Profissão fotógrafo – Hildegard Rosenthal | Horacio Coppola
20/02 a 04/04/2010
Esta exposição, que tem a curadoria de Jorge Schwartz e Marcelo Monzani, trata de simetrias urbanas, de olhares convergentes sobre duas metrópoles: São Paulo e Buenos Aires, em fins dos anos 1930 e início dos anos 1940.
Em outubro de1932, Horacio Coppola (1906-) começa a frequentar as aulas de Walter Peterhans, fundador do primeiro curso de fotografia na Bauhaus de Berlim, enquanto Hildegard Rosenthal (1913-1990) assiste em Frankfurt ao ateliê de Paul Wolff, o maior especialista e promotor da câmera Leica.
A saída de ambos da Alemanha reveste-se de motivações idênticas: a perseguição nazista.
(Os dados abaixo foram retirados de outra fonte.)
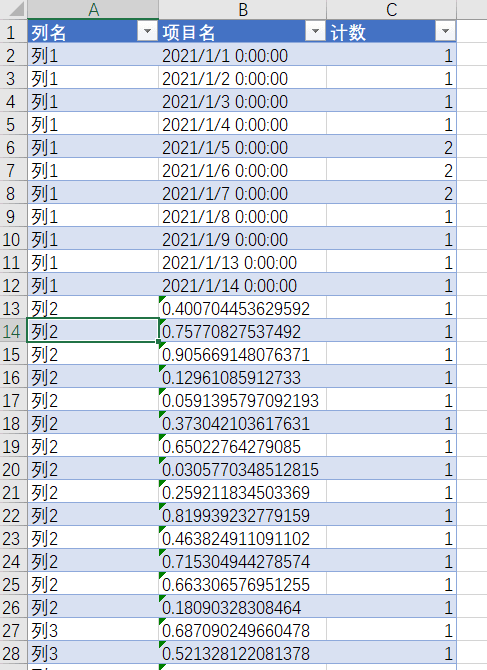Screen dimensions: 487x670
Task: Select column C header
Action: coord(391,9)
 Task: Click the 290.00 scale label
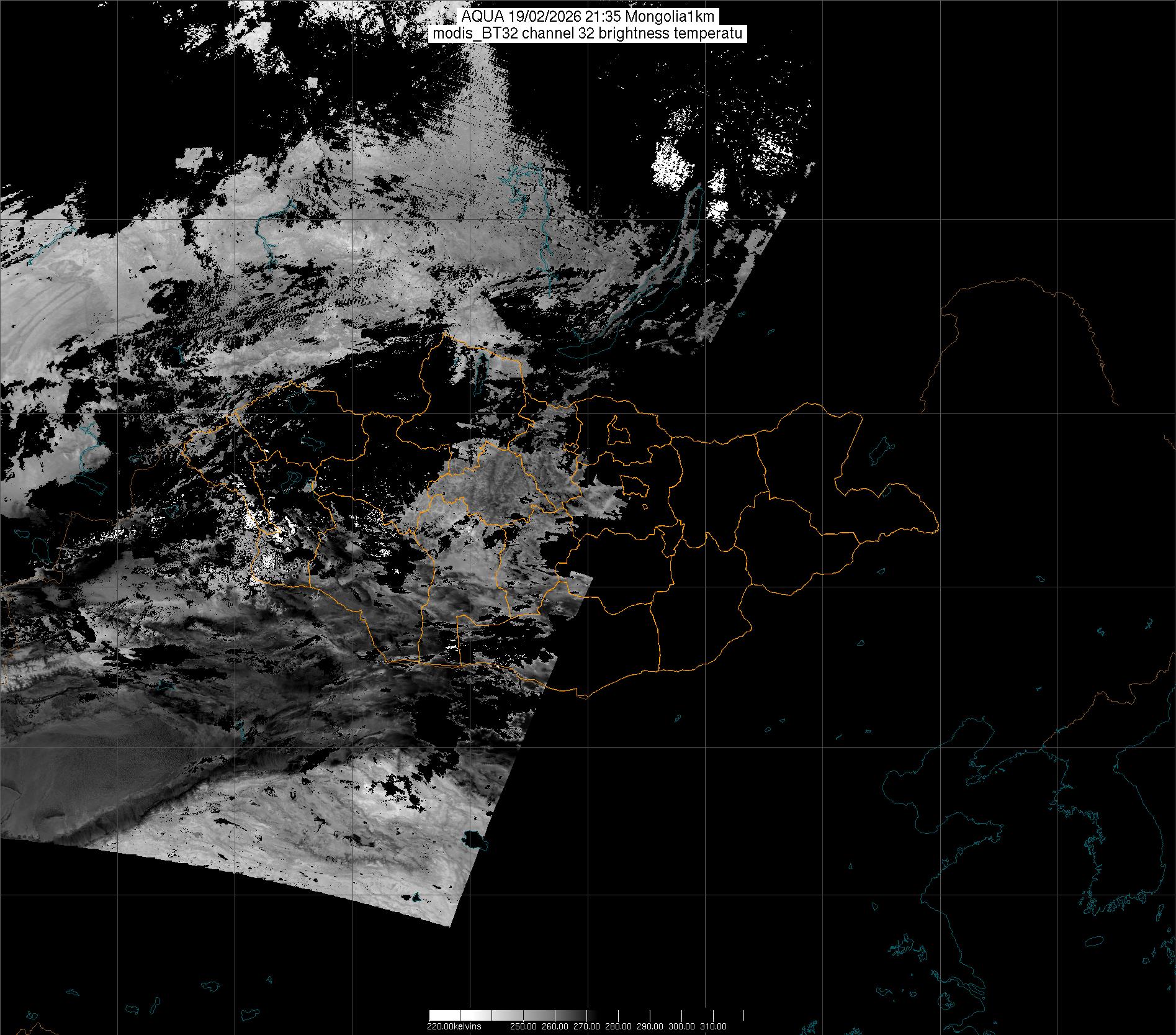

Nascido na calle Corrientes, Coppola já era fotógrafo reconhecido pela intelectualidade de Buenos Aires, quando parte para a Europa, em viagem de formação profissional. Conheceu Grete Stern no curso de fotografia da Bauhaus; com o fechamento da famosa escola em 1933, eles fogem para Londres e fixam residência definitiva em Buenos Aires, em 1935. Por sua vez, Hildegard Baum casou-se com Walter Rosenthal, sendo também forçada a escapar do nazismo, chegando a São Paulo, em 1937. Recebidos pelos círculos intelectuais do momento e integrados a eles, ambos encontram nas respectivas cidades um espaço para o diálogo, para a intervenção artística e para o difícil desenvolvimento da recente “profissão: fotógrafo”. Outro elemento passível de comparação é que os dois artistas, que estamos hoje colocando lado a lado, usaram idêntico equipamento, considerado uma revolução tecnológica na época: a máquina Leica 35 mm. A sofisticação e o sucesso dessa câmera nos anos 1930 não encontram equivalente na história da fotografia.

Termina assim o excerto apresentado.